Le Trou du diable

La petite politique des microbrasseurs

Le moins que l’on puisse dire, c’est que Shawinigan est victime de la petite politique qui se joue au sein de l’Association des microbrasseries du Québec. Par un raisonnement aussi émotif que tordu, l’organisme a décidé de ne pas organiser son congrès annuel de 2018 à Shawinigan comme il envisageait de le faire. En voulant éviter une réaction négative chez les membres qui digèrent encore mal la transaction par laquelle Molson Coors a mis la main sur Le Trou du diable, on nage dans les enfantillages.

Le plus récent congrès de l’Association des microbrasseries se déroulait à Québec, il y a deux semaines à peine. Comme on s’en doute, la transaction par laquelle le fleuron shawiniganais est passé dans le giron du géant Molson Coors était au cœur des discussions de corridors.

Les propos de la directrice générale de l’Association des microbrasseries du Québec, Marie-Ève Myrand, laissent perplexe. Dans une entrevue accordée au Nouvelliste, elle indiquait que le rôle de l’association était «d’amener les gens au-delà de l’effet très émotif d’une transaction qui, pour plusieurs, a été vécue comme une trahison». 

On peut comprendre que les microbrasseries qui voyaient dans Le Trou du diable un modèle de réussite, de rayonnement et de performance ont pu grincer des dents en observant l’acquisition par Molson Coors. Mais est-ce à ce point irritant pour annuler un congrès qui devait avoir lieu à Shawinigan? 

La directrice de l’AMBQ dit que «ça n’aurait pas été opportun de faire cette annonce» et que «ça aurait envoyé un message un peu particulier». Il faut lui mentionner que le fait de renoncer à présenter un congrès à Shawinigan, même si tout n’était pas encore complètement signé, envoie aussi un message un peu particulier. Un message selon lequel une association crédible ne sait pas faire la différence entre un de ses anciens membres et une ville, une région, un office de tourisme et de congrès.

Comble de la pauvreté d’esprit, on indique même que le fait de présenter le congrès à Shawinigan aurait envoyé le signal que l’Association allait encourager Molson, une rhétorique qui ne tient pas la route.

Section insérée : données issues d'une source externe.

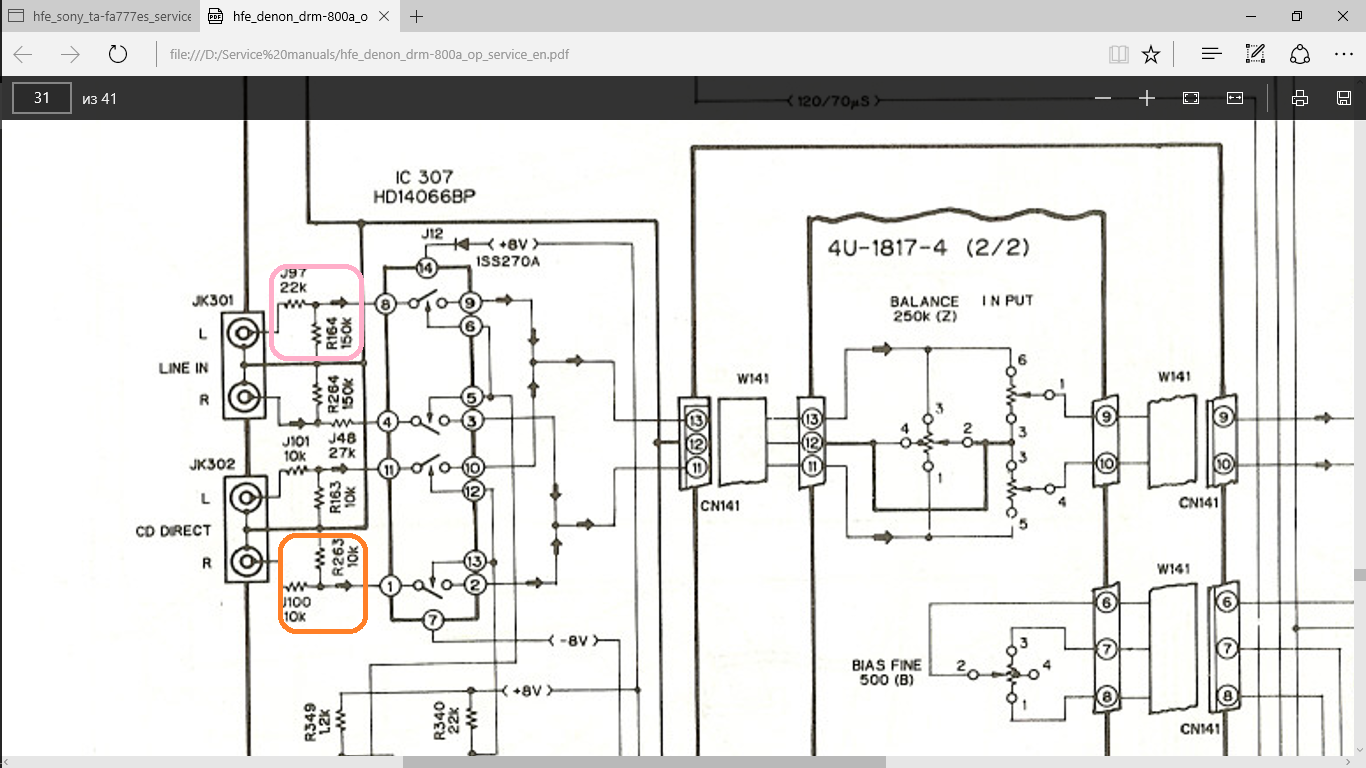Screen dimensions: 1366x768
Task: Open the Hub favorites list
Action: pos(1212,54)
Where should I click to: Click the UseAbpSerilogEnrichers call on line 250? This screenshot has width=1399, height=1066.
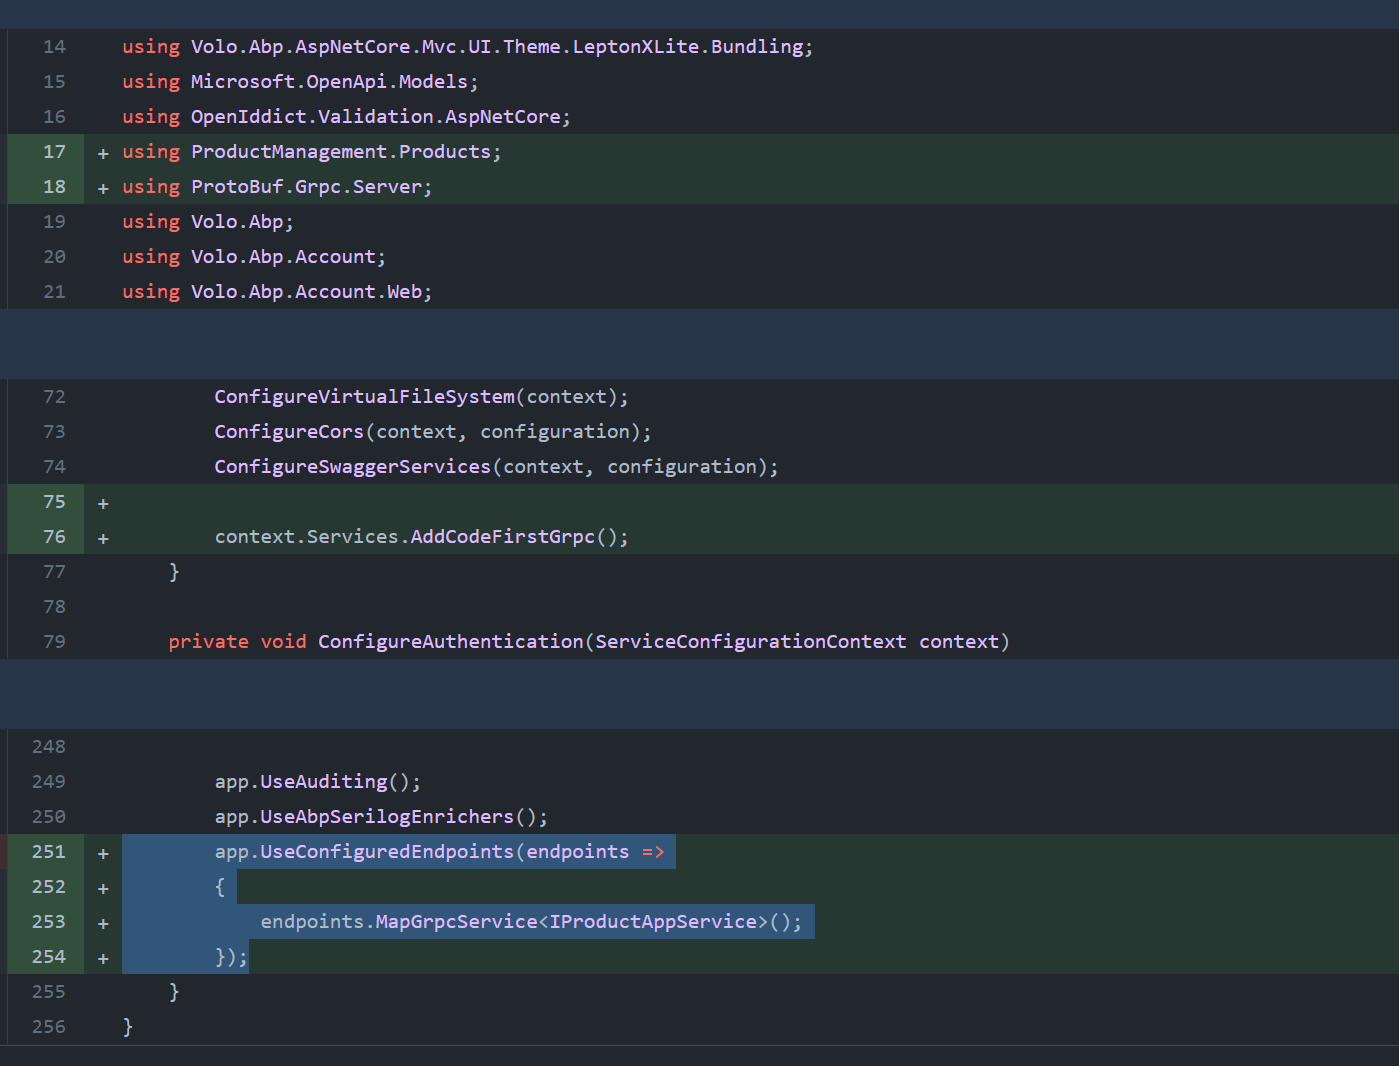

Pourquoi donc renoncer, sur le coup de l’émotivité, à la présentation – pour la première fois en neuf ans – d’un congrès à l’extérieur de Montréal ou de Québec? Shawinigan possède les infrastructures d’accueil pour accueillir ces quelque 600 ou 700 participants de partout à travers la province. On avait même mis une option sur la presque totalité des salles d’Espace Shawinigan, on avait approché les hôtels du coin.

Le problème, c’est qu’on a cru que le fait de maintenir le choix de Shawinigan aurait pu diviser les membres. Vraiment? On parle d’un événement qui aura lieu en novembre 2018. La transaction jugée maudite par plusieurs détracteurs sera, à ce moment, loin derrière.

On a surtout fait fi de la présence, en Mauricie, de plusieurs autres microbrasseries qui sont fièrement membres de l’AMBQ. On a agi en panique, comme si la détonation causée par la vente du Trou du diable rendait radioactif tout le territoire situé dans un rayon de 50 kilomètres.

La plupart des intervenants du tourisme et des événements à Shawinigan tentent de faire contre mauvaise fortune bon cœur, en disant espérer que ce n’est que partie remise. Souhaitons que les membres de l’AMBQ dont la susceptibilité est bien aiguisée puissent être sensibles au fait qu’il y a une vie après la transaction annoncée le 9 novembre dernier et qu’il y a une région autour du Trou du diable.